The master 106a will be able to limit the time interval between two
consecutive bus request signals REQ1 by using the timer 112 at the
beginning of a reading operation whereby solving the problems
caused by the tight schedule of bus request signals REQ1 as shown
in FIG. 2a.
[0045] FIG. 5 shows the bus request signals REQ1 sent by the master
106a during a reading operation. At the beginning of a reading
operation, since no data is stored in the data buffer 120 (as shown
in FIG. 4a), apparently meaning that data stored in the data buffer
120 is less than the predetermined amount V, the master 106a sends
the bus request signals REQ1 respectively at time t0, t1 and t2
whereby reading data D1, D2 and D3 from the shared bus 108 to the
data buffer 120. As shown in FIG. 4b, the total amount of data D1,
D2 and D3 is larger than the predetermined amount V. In this
embodiment, after sending a bus request signal REQ1 at time t0, the
next bus request signal REQ1 will be sent at time t1, which is
until the timer 112 finishes counting the predetermined period of
time T and the master 106a receives the enabling signal ENA. The
timer 112 needs to re-count the predetermined period of time T such
that the master 106a will send the next bus request signal REQ1 at
time t2. When the data stored in the data buffer 120 is larger than
the predetermined amount V (as shown in FIG. 4b), the master 106a
will send the bus request signal REQ1 to the bus arbiter 110 only
after a period of time T2.
[0046] 2. At the end of a writing operation:
[0047] When the data sent out by a peripheral device is to be
written to the shared bus 108 through a data buffer 130 (as shown
in FIG. 6a) located in the master 106a, bus request signals REQ1
are sent when the data stored in the data buffer 130 is equal to or
larger than a predetermined amount V (illustrated in FIG. 6a as a
broken line). When the stored data is the last data, the time
interval between two consecutive bus request signals REQ1 is
limited by the counting of the timer 112 at the end of a writing
operation whereby solving the problems caused by the tight schedule
of bus request signals REQ1 as shown in FIG. 2b.

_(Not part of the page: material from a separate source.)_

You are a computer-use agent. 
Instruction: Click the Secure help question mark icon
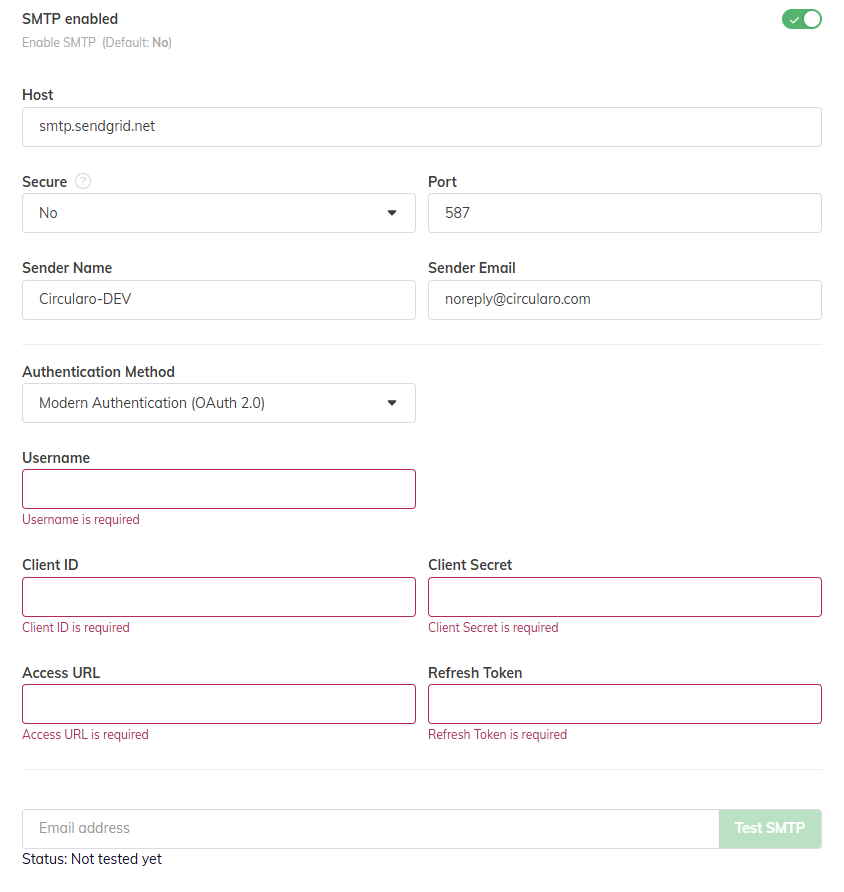(x=83, y=182)
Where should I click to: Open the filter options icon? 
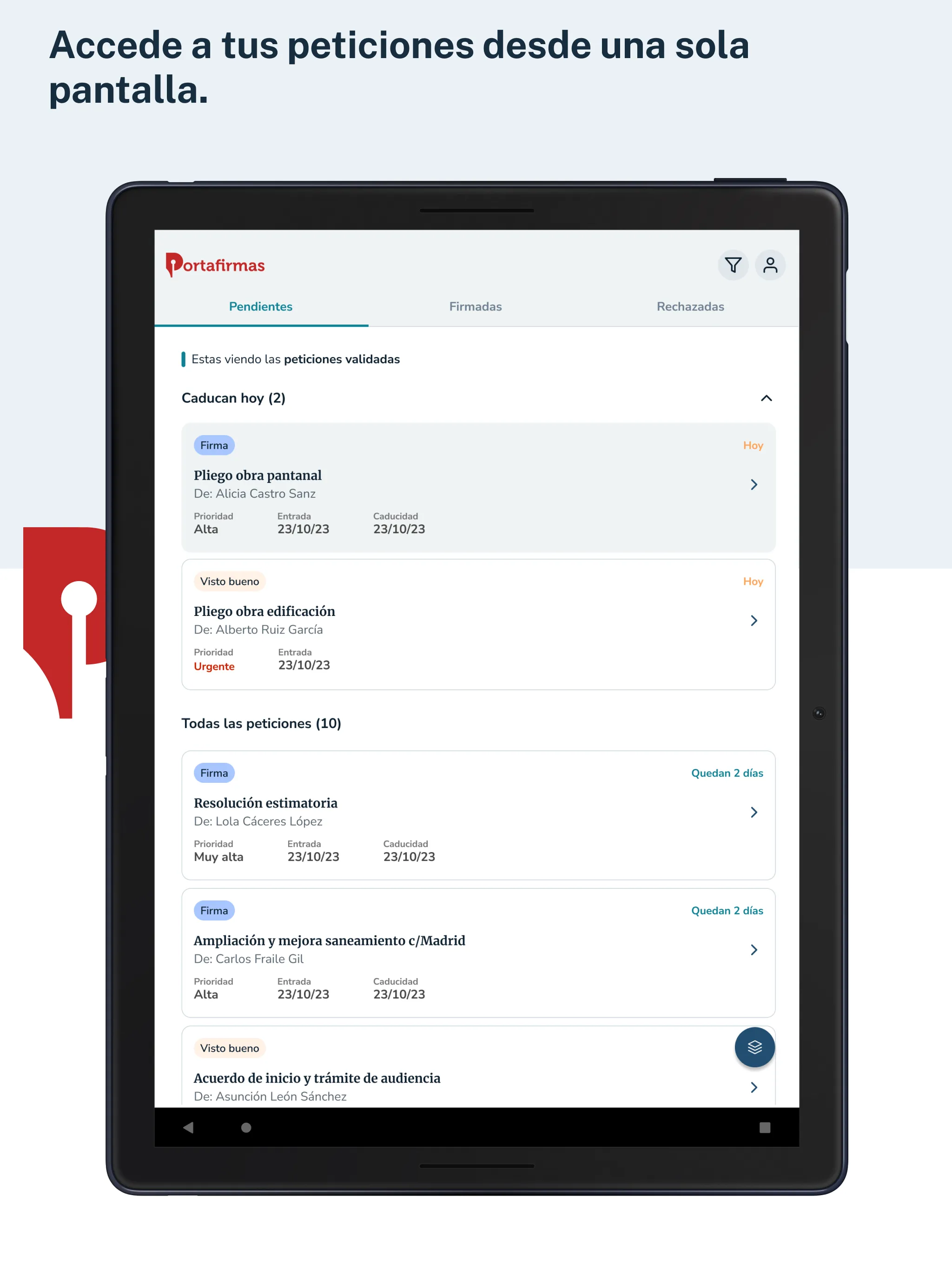[x=731, y=265]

[0048] FIG. 7 shows the bus request signals REQ1 sent by the master
106a during a writing operation. During a writing operation (i.e.
time t0 to t4), each time when the data buffer 130 receives data D1
(as shown in FIG. 6b) with a data amount of V from a peripheral
device, the master 106a sends the bus request signals REQ1,
respectively at time t1, t2 and t3 (as shown in FIG. 7), in order
to write the data D1 stored in the data buffer 130 to the shared
bus 108. At the end of the writing operation, if the last data
stored in the data buffer 130 is D2 with a data amount which may be
less than the predetermined amount V (as shown in FIG. 6c), then
the time for the data buffer 130 to receive the data D2 from the
peripheral device may be shorter than the time required to receive
the data D1. In this embodiment, the master 106a will not send the
bus request signal REQ1 when the data buffer 130 receives the last
data D2, the bus request signal REQ1 will be sent at time t4 for
writing the last data D2 to the shared bus 108 when the timer 112
finishes counting the predetermined period of time T and the master
106a receives the enabling signal ENA.
[0049] 3. During a reading operation or a writing operation:
[0050] When the master 106a constantly sends bus request signals
REQ1 during a reading operation or a writing operation, the time
interval between two consecutive bus request signals REQ1 is
limited by the counting of the timer 112 during the reading
operation or the writing operation whereby solving the problems
caused by the tight schedule of the bus request signals REQ1 as
shown in FIG. 2c.
[0051] FIG. 8 shows the bus request signals REQ1 sent by the master
106a during a reading operation or a writing operation. During the
reading or writing operation, the master 106a sends a bus request
signal REQ1, e.g. the bus request signal REQ1 sent at time t1, t2,
t3 and t4 as shown in FIG. 8. The bus arbiter 110 sends a bus grant
signal GNT for granting the master 106a the right to transmit data
using the shared bus 108. The timer 112 then begins to count a
predetermined period of time T while the master 106a will wait
until the enabling signal ENA is received after the timer 112
finishes counting the predetermined period of time T and sends the
next bus request signal REQ1.
[0052] In FIG. 5, FIG. 7, and FIG. 8, the predetermined period of
time T and the period of time T2 are long enough such that other
masters 106b, 106c with lower priorities will be able to use the
shared bus 108 to transmit data during the period between two
consecutive bus request signals REQ1 sent by the master 106a,
whereby preventing the problems of improper operations and
crashes.
[0053] In the system 100 of the present invention, the time
interval between two consecutive bus request signals REQ1 sent by
the master 106a is equal to or longer than the predetermined period
of time T, therefore, the master 106a will not constantly occupy
the shared bus 108 whereby preventing the masters 106b, 106c with
lower priorities from improper operations and crashes.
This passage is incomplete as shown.